The Washington State Training School for Girls near Grand Mound, later renamed Maple Lane School, was originally a place for girls who were deemed troubled or delinquent. For over 100 years, the facility has played a role in the community, and for the state at large, in employment, education and rehabilitation.

The first girls arrived by train from the crowded and co-ed Washington State Reform School in Chehalis, known as Green Hill School today. The new girls’ facility was funded from a recently passed appropriations bill. The Grand Mound, 160-acre site, just south of today’s Highway 6, was selected and officially opened December 22, 1914. The cottages, named Hawthorn and Spruce, were each self-contained, including sleeping quarters for the girls. Subsequent cottages were added in later years. Birch Cottage, a special rehabilitation facility within the larger school, was for girls who had more severe challenges and struggles. They required more attention than could be given while among the general population.
Philosophical Approach
The 1950s and 1960s brought changes in practices. The focus moved from punishment to help. Boys were brought over daily from the Cedar Creek Youth Camp for classes. Exactly who could be detained shifted when the state legislature changed the law in 1967. No longer could abuse, neglect or abandonment result in institutionalization, and that went on to later include youth who were truant, runaway or deemed ungovernable.
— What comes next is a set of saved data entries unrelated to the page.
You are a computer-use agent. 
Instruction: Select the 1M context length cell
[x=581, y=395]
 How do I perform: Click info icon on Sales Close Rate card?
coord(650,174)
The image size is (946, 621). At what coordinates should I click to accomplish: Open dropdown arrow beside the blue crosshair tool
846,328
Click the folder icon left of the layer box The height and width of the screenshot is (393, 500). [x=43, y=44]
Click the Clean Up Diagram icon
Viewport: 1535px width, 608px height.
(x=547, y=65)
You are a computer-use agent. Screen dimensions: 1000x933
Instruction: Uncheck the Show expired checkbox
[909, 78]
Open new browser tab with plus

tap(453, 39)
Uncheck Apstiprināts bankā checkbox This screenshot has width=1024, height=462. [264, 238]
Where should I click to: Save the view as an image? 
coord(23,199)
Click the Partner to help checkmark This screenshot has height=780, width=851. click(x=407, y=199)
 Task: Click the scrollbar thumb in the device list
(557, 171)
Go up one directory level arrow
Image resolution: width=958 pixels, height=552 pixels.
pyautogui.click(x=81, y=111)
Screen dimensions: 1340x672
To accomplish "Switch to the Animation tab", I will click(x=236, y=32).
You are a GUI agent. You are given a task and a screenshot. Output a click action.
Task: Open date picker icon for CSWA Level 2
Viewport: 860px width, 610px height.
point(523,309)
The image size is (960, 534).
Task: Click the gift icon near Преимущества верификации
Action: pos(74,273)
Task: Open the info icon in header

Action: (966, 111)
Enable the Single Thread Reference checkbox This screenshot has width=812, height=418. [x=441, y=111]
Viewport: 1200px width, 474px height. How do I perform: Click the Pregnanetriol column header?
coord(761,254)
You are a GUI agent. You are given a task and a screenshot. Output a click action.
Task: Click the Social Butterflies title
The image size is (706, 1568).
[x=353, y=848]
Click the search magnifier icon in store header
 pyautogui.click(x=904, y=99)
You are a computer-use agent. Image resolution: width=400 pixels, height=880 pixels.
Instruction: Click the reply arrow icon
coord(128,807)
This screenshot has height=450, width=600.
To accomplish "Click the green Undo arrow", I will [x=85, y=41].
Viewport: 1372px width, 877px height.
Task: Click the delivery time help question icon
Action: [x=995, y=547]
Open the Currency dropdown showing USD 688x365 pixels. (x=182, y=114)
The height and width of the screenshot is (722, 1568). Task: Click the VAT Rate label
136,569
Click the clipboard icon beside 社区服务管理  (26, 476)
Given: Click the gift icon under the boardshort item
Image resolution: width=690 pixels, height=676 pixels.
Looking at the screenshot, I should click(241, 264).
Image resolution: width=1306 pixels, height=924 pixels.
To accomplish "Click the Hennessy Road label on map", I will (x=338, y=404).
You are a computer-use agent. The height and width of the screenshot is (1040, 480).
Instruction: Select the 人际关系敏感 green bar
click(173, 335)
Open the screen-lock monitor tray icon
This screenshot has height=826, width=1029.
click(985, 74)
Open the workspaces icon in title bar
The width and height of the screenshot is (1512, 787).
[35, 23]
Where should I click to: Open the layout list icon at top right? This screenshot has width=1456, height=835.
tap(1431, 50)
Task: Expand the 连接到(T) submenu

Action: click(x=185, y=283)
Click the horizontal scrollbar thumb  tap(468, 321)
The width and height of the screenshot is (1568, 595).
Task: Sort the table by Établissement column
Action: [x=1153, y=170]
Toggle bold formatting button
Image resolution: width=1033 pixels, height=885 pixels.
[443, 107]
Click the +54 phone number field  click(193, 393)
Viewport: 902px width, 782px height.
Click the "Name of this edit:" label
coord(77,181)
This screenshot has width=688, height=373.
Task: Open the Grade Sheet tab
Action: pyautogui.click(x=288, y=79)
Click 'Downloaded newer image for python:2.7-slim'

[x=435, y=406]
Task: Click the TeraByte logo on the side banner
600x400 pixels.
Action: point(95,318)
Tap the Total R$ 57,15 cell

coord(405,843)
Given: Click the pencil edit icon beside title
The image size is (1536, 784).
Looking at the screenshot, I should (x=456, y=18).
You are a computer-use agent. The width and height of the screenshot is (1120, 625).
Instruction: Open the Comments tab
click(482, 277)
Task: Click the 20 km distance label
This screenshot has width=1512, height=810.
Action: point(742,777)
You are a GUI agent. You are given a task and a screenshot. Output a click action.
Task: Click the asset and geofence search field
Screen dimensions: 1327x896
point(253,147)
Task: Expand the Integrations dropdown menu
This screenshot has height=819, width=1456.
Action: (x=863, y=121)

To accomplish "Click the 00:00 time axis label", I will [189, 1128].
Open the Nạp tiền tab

Key philosophical ideas were required of teachers and staff. They were to be active communicators amongst each other about how each girl was progressing. They must be careful not to set standards so high that the girls could not achieve them and therefore feel repeated failure. Their students were in need of positive rewards and positive attitudes from their teachers. Classes were small, about 15 girls, and each was approached based on her needs. “We teach the students,” said staff member C.J. Irey in a 1967 interview, “not the subjects.”
Group life counselors took the lead on rehabilitation with a four-part approach. They were tasked with protecting society from the girl and the girl from society, to know her whereabouts at all times and provide attainable routines and protocols. Girls were taught how to organize their everyday lives; have appropriate, balanced relationships with other; and given a sense of belonging.
Opportunities for Growth

Workshops and celebrations supplemented education. College and university consultants were invited. A pre-vocational beauty school course was offered. In addition to full business operations, the students honed their relationship skills and built confidence in a real-world situation. A Title 1 funded pre-school pilot program was introduced in 1970, created by the University of Washington Experimental Education Unit of the Child Development Center. Caring for preschoolers gave uplifting experience and helped build self-worth and confidence. For those completing the program, there was job placement assistance. In the first ever release program from Maple Lane, girls took paid positions as pages in the Washington State House of Representatives. After 1981, Maple Lane became a boys-only facility, and the girls were transferred to Echo Glen Children’s Center in North Bend. The home economics courses were discontinued and replaced with an agriculture business class. In later years, a culinary and art program were added.
Culture Honored
In the early 1970s, Young Gifted and Black, a special services group for Black girls at Maple Lane, had a goal to help improve girls’ self-image. 185 people attended their program for Black History Week. A salmon bake and fashion show were presented by the school’s Native group, who met weekly learning crafts and traditions to help them identify with their Native community after leaving Maple Lane. The Seattle Indian Center Youth Program came and modeled traditional and contemporary clothing.

Saint Martin’s College Drama Club put on a three-act comedy of “Oh Men! Oh Women!” and the “It’s Okay to be a Woman” workshop focused on topics such as assertive, passive and aggressive behavior and hosted presenters from regional social services and a female state patrol trooper.
Community Workforce
Maple Lane was a longtime career for many people in the surrounding area. Counselors, teachers, kitchen staff, maintenance and all the administrative and support staffing that goes with both a school and a secured facility. However, state budget cuts continued to loom. After the early 2000s, the debate ran about which facility to close, Maple Lane among others, how many jobs would transfer and how many would be eliminated. Running concerns simultaneously cited insufficient funding and insufficient space for more offenders. By the mid 2000s, it was scheduled for removal from the state’s juvenile rehabilitation program, and a phasing out to closure plan was in place. Employment numbers ran from 256 to 260 people, and they were all concerned about the future of their jobs. Some staff transferred to Green Hill School, as did some of the inmates.
Maple Lane closed in 2011 and was reopened in 2016 for an adult population with unique needs, such as male offenders who had mental health or cognitive functioning issues and were not prepared to stand trial. Prior, they were waiting in jail or the state hospital, so the Washington State Department of Social and Health Services renovated the building for the purpose of restoring the competency of 30 adult patients. The facility’s latest attention was in 2020 when it was proposed as a COVID-19 isolation and quarantine site.